Learning about systemic inequities can make people more aware of their own biases, and that self-reflection can feel uncomfortable.

But there’s nothing about critical race theory that suggests anyone is automatically racist, Georgetown University law professor Gary Peller said. Peller, who’s been involved in the movement for decades, argues that thinking about race critically doesn’t tear white people down either; it can also expose challenges white people from low-income backgrounds face.

“We do not believe that by virtue of skin color people have essential qualities,” Peller said. “That’s textbook racism.”

What does debate mean in classroom?

Facing political backlash over the fabricated definition “critical race theory,” schools and states across the country have started limiting how teachers can talk about race and racism in their classrooms.

The Gloucester County School Board voted unanimously in June to develop a policy on “critical race theory,” after dozens of people spoke up in public comment asking the board to take a stance. The board is planning to hold a town hall Tuesday evening about some of the recent charges leveled against the district.
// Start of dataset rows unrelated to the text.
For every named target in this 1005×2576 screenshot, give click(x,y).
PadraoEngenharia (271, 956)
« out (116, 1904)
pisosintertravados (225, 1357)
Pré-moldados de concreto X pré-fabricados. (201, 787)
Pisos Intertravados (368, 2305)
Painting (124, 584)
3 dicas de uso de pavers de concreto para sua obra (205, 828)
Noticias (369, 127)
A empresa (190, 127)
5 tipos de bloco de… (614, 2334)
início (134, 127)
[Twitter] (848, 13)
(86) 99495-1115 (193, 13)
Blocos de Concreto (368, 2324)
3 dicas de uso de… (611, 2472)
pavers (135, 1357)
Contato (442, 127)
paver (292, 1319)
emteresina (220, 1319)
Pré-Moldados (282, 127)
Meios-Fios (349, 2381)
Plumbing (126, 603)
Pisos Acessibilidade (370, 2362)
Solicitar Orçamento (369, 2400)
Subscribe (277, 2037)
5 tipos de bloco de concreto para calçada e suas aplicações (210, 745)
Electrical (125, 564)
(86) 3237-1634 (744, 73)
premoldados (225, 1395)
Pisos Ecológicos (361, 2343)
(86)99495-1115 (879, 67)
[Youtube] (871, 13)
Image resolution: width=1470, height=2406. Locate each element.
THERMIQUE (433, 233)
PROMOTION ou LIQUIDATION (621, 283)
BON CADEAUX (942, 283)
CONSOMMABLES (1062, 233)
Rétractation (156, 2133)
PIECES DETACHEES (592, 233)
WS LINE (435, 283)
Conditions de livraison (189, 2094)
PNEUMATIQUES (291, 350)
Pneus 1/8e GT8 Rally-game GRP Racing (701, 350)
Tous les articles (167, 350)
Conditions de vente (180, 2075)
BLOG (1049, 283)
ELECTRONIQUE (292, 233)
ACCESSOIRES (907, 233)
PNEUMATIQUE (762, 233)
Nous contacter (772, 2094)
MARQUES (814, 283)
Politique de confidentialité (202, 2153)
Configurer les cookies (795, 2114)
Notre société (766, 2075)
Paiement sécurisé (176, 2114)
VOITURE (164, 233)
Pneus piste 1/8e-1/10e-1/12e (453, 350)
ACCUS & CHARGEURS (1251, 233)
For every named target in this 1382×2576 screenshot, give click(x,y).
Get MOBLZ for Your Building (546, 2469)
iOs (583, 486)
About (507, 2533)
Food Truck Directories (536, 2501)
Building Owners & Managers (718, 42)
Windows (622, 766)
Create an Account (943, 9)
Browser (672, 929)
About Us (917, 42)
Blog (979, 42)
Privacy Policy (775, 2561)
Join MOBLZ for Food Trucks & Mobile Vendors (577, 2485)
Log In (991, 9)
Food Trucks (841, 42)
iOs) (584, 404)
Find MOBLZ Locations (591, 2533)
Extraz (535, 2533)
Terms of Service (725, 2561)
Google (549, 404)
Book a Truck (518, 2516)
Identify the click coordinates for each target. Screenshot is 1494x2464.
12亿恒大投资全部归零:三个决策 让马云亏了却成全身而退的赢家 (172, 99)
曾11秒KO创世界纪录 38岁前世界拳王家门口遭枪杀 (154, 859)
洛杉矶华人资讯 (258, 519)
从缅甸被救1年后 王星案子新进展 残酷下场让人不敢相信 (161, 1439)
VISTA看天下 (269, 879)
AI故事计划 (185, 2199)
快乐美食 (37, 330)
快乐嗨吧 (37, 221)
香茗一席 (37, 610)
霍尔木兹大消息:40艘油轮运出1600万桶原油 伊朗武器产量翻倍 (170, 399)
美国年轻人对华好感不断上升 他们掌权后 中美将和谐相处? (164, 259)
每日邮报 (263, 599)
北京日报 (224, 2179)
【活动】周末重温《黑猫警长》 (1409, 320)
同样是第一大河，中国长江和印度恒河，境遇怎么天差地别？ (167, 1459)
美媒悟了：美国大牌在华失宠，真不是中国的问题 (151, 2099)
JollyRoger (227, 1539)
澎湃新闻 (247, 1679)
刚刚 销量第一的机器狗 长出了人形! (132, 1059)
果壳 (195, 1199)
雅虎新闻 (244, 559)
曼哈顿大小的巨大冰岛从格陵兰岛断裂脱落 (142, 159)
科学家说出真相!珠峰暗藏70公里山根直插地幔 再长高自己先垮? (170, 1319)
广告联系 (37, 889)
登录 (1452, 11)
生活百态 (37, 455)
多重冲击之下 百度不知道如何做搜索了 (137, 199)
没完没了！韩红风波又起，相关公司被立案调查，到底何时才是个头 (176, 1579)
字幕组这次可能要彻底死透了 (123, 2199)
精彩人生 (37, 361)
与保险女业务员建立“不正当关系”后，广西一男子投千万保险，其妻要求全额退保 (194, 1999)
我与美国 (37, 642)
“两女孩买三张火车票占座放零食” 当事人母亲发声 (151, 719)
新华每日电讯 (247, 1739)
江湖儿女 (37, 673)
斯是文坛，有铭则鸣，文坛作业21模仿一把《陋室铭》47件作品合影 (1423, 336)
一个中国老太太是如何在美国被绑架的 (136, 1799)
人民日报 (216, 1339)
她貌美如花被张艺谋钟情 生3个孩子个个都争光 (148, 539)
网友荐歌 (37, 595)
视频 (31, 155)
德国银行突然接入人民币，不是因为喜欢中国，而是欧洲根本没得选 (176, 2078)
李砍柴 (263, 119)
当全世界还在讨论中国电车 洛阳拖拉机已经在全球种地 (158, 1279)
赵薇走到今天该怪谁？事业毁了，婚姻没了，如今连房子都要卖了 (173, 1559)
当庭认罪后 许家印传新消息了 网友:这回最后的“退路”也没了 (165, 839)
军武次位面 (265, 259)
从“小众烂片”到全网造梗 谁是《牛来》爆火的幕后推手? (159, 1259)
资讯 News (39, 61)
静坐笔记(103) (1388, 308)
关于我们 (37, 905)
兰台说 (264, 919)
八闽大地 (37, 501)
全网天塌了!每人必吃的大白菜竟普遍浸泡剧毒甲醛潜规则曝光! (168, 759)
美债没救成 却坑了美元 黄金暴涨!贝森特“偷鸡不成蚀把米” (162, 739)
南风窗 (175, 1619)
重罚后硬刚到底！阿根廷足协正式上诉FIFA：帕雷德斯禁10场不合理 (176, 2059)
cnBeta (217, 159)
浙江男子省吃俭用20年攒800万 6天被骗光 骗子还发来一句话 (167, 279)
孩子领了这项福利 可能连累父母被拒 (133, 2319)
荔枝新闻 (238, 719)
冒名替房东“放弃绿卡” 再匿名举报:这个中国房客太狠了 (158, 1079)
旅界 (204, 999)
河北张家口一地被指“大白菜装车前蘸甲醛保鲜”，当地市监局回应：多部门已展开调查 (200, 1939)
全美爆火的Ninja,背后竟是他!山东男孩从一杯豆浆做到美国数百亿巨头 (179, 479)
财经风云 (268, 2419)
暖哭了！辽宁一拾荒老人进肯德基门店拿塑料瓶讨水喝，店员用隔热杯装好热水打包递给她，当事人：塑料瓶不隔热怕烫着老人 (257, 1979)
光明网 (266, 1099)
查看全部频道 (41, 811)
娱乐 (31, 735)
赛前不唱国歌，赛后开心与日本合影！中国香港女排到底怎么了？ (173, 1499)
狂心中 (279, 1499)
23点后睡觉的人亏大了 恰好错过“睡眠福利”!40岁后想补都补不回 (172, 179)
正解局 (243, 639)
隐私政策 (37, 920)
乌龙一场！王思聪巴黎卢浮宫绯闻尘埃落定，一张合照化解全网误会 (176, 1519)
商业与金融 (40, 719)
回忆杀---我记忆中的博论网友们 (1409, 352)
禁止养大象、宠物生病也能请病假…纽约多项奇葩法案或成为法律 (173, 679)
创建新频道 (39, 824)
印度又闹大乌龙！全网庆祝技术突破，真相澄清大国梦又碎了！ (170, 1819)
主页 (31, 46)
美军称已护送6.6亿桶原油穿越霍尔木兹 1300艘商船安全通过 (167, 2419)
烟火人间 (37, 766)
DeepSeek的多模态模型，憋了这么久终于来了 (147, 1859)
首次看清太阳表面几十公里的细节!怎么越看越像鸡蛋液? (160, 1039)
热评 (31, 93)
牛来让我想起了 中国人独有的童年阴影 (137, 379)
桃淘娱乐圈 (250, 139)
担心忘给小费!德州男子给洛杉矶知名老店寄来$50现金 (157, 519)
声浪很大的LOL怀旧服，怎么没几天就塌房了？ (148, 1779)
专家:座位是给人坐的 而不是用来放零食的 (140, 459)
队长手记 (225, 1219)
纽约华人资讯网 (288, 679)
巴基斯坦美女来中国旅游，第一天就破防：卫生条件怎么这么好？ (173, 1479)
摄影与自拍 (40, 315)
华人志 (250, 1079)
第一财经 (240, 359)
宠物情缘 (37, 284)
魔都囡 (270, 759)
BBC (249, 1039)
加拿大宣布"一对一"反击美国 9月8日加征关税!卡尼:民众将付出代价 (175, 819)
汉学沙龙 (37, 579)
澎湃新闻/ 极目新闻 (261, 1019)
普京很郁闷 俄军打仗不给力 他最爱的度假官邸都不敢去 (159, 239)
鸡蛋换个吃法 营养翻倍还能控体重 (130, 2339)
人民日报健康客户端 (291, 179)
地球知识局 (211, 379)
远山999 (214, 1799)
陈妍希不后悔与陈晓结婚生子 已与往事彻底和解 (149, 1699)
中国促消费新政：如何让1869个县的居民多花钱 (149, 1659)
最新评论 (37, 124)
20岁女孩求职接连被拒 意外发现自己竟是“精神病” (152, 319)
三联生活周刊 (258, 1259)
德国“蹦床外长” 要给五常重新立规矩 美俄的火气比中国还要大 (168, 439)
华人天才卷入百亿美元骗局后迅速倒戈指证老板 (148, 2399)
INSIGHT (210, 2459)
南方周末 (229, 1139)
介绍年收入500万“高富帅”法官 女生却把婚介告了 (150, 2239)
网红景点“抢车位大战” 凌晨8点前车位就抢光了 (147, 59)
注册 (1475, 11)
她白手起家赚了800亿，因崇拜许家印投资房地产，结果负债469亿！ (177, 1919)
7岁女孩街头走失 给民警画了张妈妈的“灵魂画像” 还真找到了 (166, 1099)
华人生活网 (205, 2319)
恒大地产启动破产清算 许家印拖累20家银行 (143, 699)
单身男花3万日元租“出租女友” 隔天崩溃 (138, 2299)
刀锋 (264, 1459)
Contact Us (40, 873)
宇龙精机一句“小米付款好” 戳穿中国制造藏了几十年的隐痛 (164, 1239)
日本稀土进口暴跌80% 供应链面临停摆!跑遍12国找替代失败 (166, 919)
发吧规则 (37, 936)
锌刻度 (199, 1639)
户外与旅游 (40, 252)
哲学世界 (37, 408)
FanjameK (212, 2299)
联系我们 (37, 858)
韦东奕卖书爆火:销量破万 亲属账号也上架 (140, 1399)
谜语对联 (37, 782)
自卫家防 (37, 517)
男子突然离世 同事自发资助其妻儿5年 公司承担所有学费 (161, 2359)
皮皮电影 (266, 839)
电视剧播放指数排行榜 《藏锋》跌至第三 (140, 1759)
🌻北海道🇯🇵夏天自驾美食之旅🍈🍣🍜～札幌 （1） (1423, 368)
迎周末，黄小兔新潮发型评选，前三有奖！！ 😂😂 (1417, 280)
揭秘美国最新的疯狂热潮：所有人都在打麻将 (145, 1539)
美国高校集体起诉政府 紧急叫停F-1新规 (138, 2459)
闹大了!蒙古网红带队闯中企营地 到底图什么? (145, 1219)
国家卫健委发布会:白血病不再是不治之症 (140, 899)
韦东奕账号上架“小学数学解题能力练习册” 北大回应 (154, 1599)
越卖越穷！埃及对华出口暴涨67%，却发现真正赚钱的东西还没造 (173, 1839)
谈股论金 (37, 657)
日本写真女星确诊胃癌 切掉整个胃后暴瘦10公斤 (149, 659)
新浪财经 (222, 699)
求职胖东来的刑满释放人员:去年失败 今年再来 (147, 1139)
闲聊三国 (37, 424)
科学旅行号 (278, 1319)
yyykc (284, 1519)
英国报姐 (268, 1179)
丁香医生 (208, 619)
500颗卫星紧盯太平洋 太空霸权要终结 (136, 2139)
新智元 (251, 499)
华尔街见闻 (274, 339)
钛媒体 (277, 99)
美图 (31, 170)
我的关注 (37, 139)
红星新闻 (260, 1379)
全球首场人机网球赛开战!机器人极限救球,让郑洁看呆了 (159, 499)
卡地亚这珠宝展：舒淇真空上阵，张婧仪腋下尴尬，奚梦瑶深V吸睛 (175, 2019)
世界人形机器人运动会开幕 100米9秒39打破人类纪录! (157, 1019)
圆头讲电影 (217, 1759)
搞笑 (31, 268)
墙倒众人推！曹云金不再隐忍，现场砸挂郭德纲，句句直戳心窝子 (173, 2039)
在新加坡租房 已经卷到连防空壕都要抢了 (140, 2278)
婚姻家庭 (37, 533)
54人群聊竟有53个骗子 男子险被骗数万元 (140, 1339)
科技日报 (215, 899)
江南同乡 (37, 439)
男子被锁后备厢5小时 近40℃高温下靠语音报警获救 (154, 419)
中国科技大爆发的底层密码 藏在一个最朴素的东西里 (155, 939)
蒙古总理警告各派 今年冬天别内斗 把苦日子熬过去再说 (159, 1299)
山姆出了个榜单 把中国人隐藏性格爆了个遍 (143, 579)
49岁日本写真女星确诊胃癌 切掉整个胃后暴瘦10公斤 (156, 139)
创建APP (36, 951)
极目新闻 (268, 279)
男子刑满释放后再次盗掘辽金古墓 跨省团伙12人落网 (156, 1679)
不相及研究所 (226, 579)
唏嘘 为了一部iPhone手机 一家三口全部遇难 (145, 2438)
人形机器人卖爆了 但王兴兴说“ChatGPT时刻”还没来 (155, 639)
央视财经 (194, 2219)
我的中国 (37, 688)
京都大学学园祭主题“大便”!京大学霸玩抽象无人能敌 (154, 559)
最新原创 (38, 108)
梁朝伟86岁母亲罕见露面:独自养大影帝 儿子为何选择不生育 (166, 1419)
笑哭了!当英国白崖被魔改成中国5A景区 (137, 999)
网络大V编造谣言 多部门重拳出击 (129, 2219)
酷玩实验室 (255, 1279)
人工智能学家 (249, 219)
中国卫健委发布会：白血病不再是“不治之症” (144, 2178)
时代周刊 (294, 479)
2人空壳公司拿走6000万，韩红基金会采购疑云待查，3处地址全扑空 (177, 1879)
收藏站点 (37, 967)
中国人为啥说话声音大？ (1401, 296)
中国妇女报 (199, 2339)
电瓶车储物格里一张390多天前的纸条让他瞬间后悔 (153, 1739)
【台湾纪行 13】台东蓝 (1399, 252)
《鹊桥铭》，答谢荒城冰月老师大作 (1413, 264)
In Virginia Beach, School Board member Carolyn Weems proposed a resolution that would ban training teachers or teaching students about critical race theory or anything that would, in her words, promote the idea that the United States “is a fundamentally or systematically racist country.” It hasn’t formally come before the board yet — the board canceled the meeting where it was to be discussed, something Weems’ colleague Vicky Manning has argued was illegal and intentionally designed to shut down discussion about the resolution. A judge disagreed with her.

Elsewhere, governors in at least five states have signed legislation limiting discussions of race, according to Education Week. In others, state boards of education and legislatures have also introduced policies to restrict teaching.

There have been no such statewide efforts in Virginia, although a key campaign issue for Republican gubernatorial hopeful Glenn Youngkin is his opposition to critical race theory. He has told Politico he’d issue an executive order to ban it in classrooms if elected.